The treatment algorithm should consider the renal function, GI risk, and CV risk profile of the patient. (Level of agreement: strongly agree, 79%; agree, 21%; consensus, 100%).

  • An updated treatment algorithm which supports recommended NSAID prescribing practices based on GI, CV and renal risk factors is shown in Figure 1.

Statement 10:

Regularly monitor for drug adverse events, including high blood pressure, and signs of GI bleeding. (Level of agreement: strongly agree, 79%; agree, 21%; consensus, 100%).

  • BP to be measured at each visit, and laboratory tests should be conducted at least once yearly.

Conclusion

  • This practice advisory serves to update previously published guidelines and offer PCPs a simplified approach to choosing an appropriate NSAID for pain management based on recent evidence and according to the risk profile of patients.
  • Individual effects of each NSAID need to be considered for appropriate risk management, as the assignment of GI and CV risk according to COX-1 and COX-2 selectivity is too simplistic.
  • There is an ongoing need for patient monitoring and risk assessment upon selection of an appropriate NSAID. 
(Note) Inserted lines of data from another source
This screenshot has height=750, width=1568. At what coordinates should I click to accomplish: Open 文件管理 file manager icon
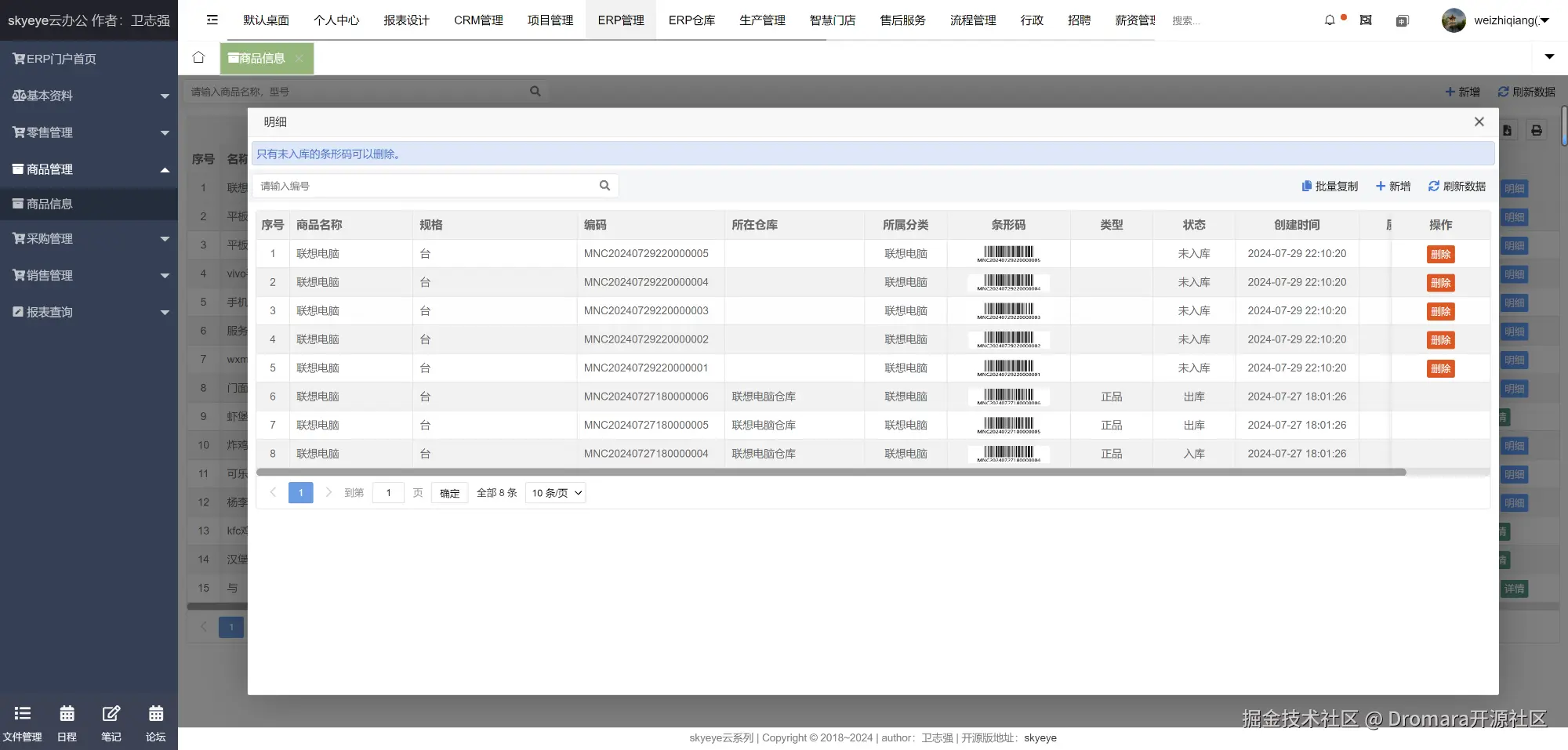pos(22,723)
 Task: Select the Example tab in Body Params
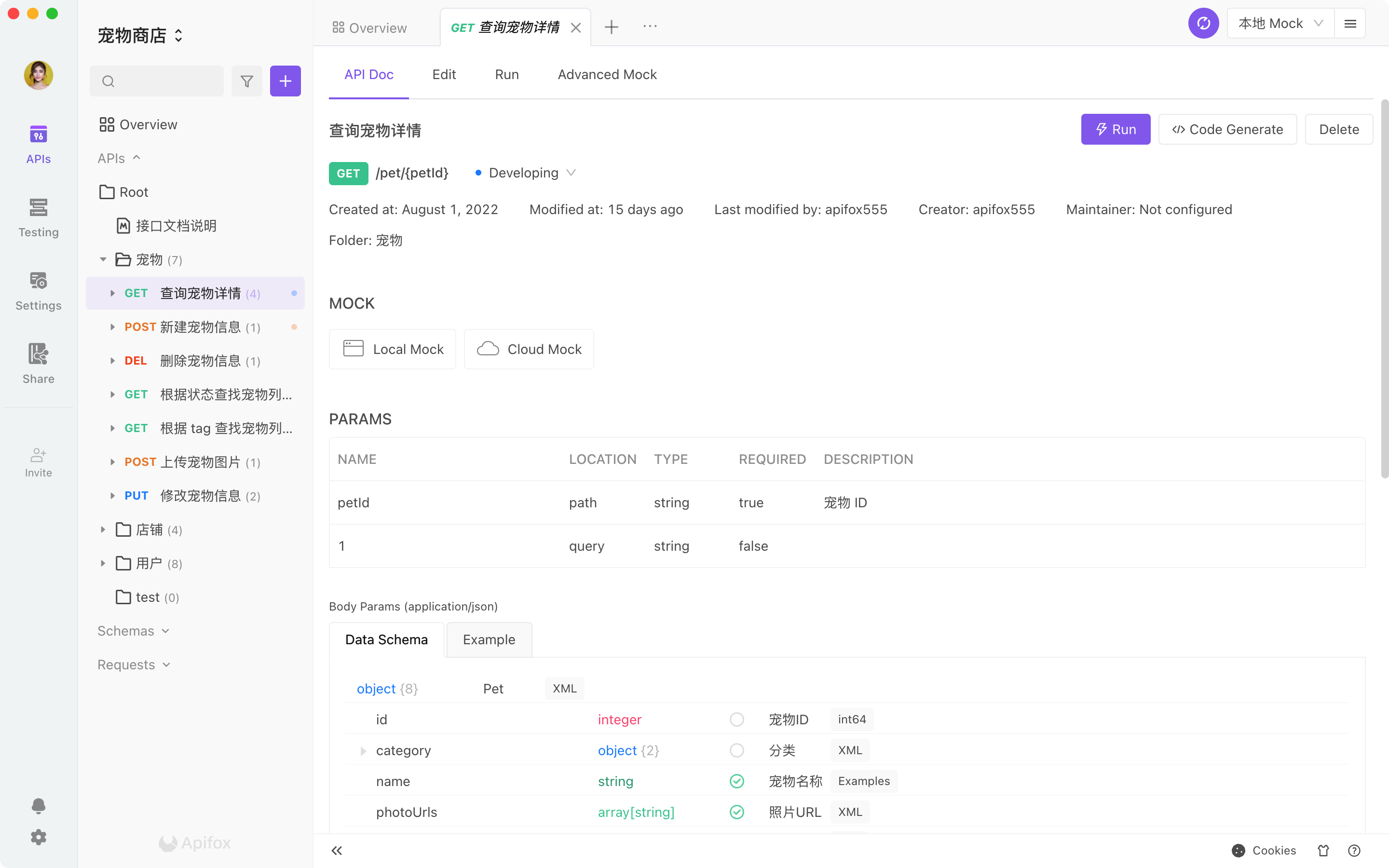click(489, 639)
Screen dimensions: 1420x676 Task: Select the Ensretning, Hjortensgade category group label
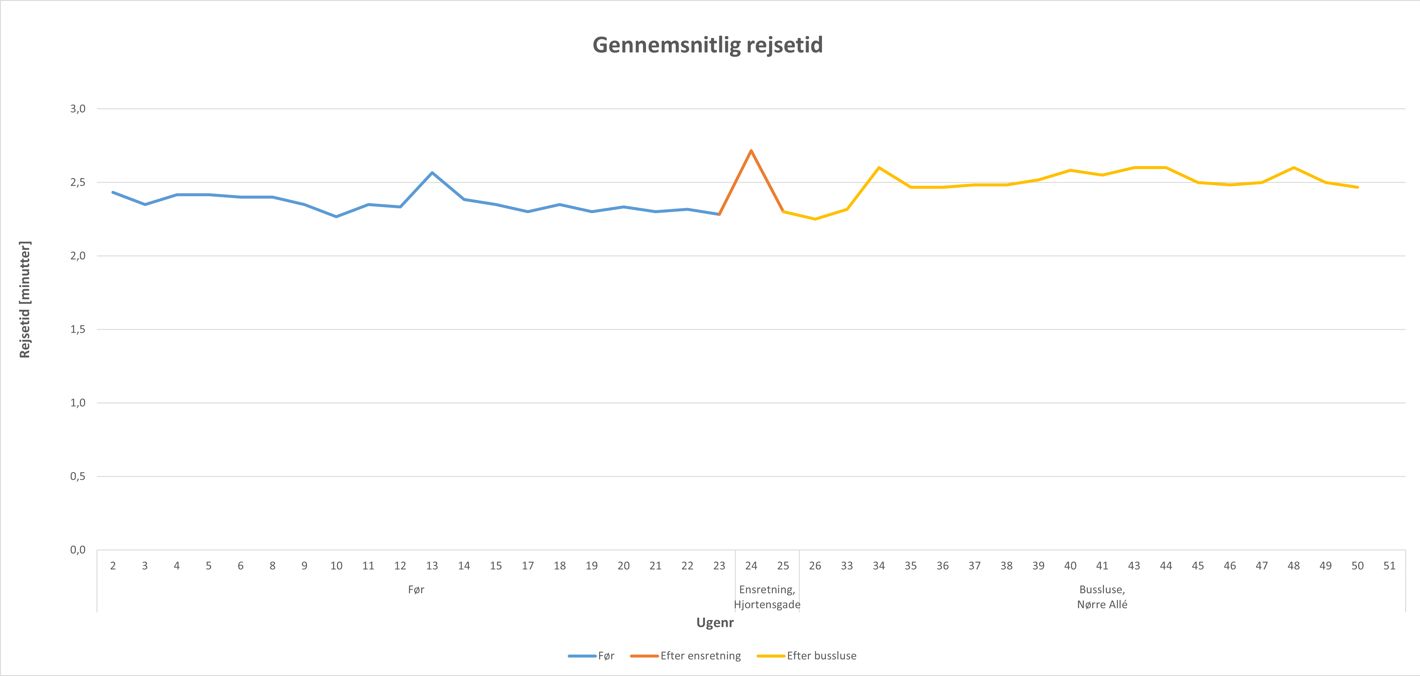coord(767,597)
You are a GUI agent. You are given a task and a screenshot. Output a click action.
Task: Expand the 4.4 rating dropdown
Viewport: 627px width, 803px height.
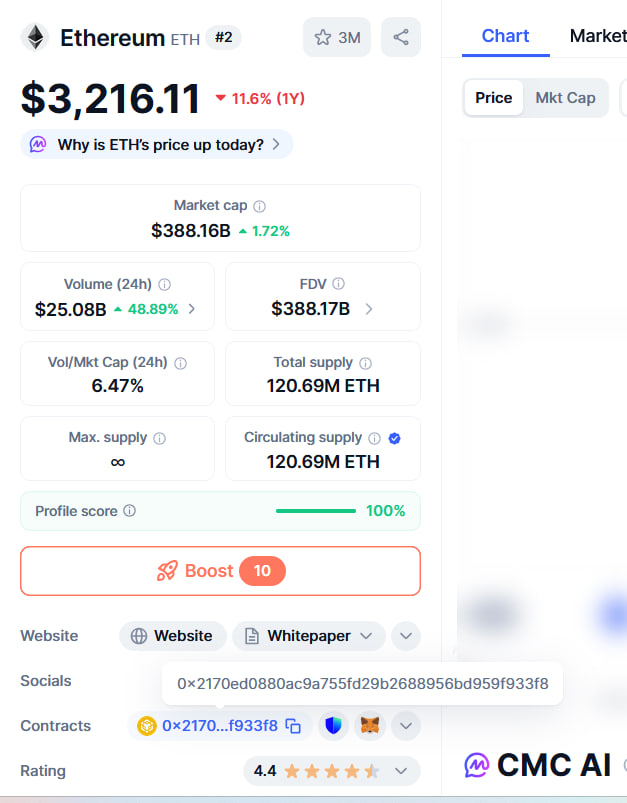tap(332, 771)
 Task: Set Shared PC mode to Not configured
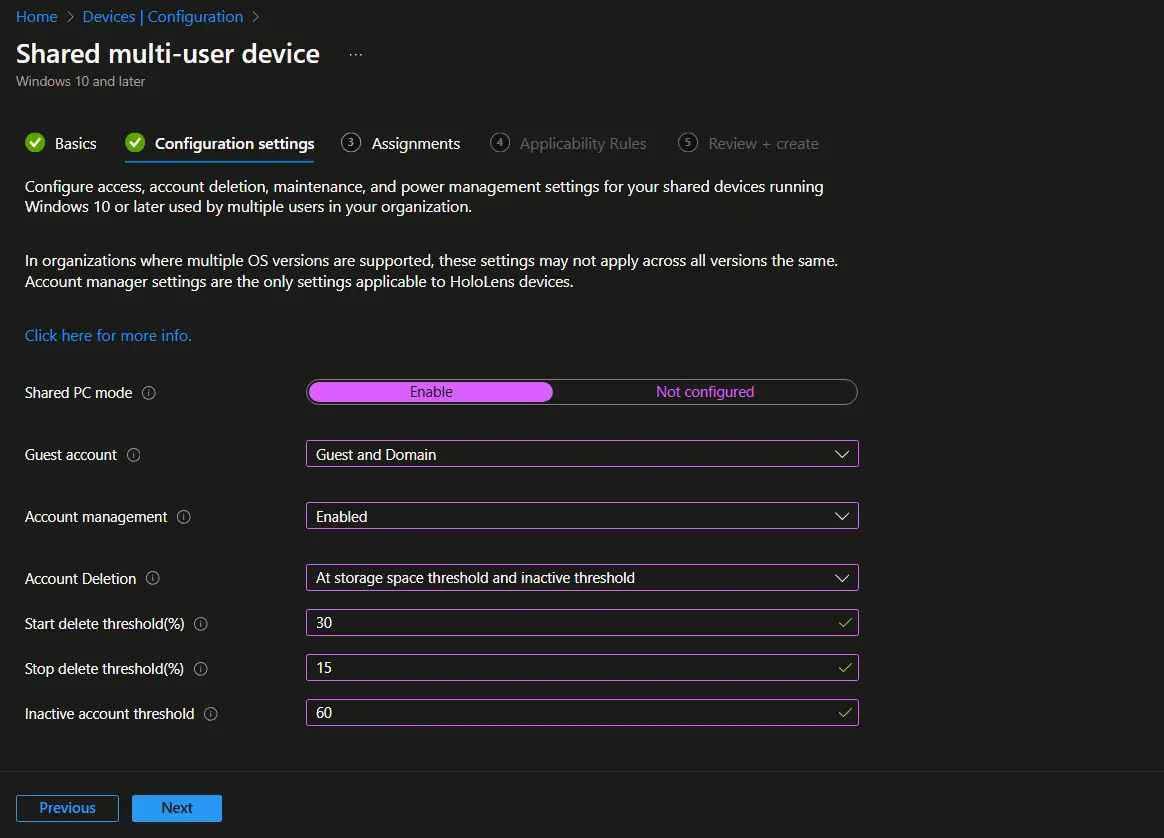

MEDAL: Multinational Etoricoxib and Diclofenac Arthritis Long-Term Program; CLASS: Celecoxib Long-term Arthritis Safety Study; CONDOR: Celecoxib versus Omeprazole and Diclofenac in Patients with Osteoarthritis and Rheumatoid Arthritis; SCOT: The Standard Care versus Celecoxib Outcome Trial; PRECISION: Prospective Randomized Evaluation of Celecoxib Integrated Safety vs. Ibuprofen Or Naproxen; H. pylori: Helicobacter pylori; PPI: Proton-Pump Inhibitor

Reference:

  1. Ho KY, et al. J Pain Res 2020;13:1925-1939.